Louisville's Earl Clark (5) knocks the bal away from Arizona's Jordan Hill (43) in the second half of an NCAA Midwest regional men's college basketball tournament semifinal game Friday, March 27, 2009, in Indianapolis. |
INDIANAPOLIS (AP) -- Louisville proved it was the best in the Big East. Now, the Cardinals are showing just how mighty they might be. Earl Clark had 19 points and nine rebounds and the top-seeded team in the NCAA tournament delivered one of the most crushing blowouts in regional round history - a 103-64 romp over Arizona on Friday night.
Coach Rick Pitino and the Cardinals (31-5) topped 100 points for the first time this season, hit 14 3-pointers and nearly 57 percent from the field, moving into the Midwest final in impressive fashion. They will play either Kansas or Michigan State on Sunday.
The Big East regular season and tourney champs became the fourth team from the league to reach a regional final this season with a victory that just missed cracking the top five for most lopsided routs in regional round history. UCLA set the record with a 49-point victory over Wyoming in 1967, and all the top five were recorded before 1972.

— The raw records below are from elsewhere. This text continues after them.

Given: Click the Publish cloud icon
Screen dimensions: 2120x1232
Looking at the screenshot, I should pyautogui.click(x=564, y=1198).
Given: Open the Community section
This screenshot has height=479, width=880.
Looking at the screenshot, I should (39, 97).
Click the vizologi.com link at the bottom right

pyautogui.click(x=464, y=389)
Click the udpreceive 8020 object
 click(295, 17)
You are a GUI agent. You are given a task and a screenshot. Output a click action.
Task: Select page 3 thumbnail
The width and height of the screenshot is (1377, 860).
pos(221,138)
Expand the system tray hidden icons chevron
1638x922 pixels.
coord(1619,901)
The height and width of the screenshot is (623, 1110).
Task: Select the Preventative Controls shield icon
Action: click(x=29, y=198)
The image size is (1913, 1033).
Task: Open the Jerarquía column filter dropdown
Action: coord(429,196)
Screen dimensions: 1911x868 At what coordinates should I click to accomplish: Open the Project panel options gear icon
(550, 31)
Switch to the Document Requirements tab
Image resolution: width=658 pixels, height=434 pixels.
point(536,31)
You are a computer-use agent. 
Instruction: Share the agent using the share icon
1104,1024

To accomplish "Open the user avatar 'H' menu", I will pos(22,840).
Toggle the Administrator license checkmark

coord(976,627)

Arizona (21-4) did little right and hardly resembled the team that shot 52.5 percent from the field in its first two tourney wins. On Friday, the Wildcats connected on just 37.8 percent and committed 15 turnovers against Louisville's pressure defense.
The Cardinals were simply too fast, too strong, too big, and shooting too well for 12th-seeded Arizona to have a chance.
At times, it appeared the Cardinals were toying with Arizona. Once, Terrence Williams grabbed a defensive rebound, whipped the ball around his back, then delivered a perfect outlet pass that led to Clark's 3-pointer.
Louisville built a 21-point halftime lead and eliminated any comeback hopes by opening the second half on an 18-5 run that made it 67-33.
It was by far the Cardinals' biggest rout in their long NCAA tournament, and easily the Wildcats' most-lopsided loss.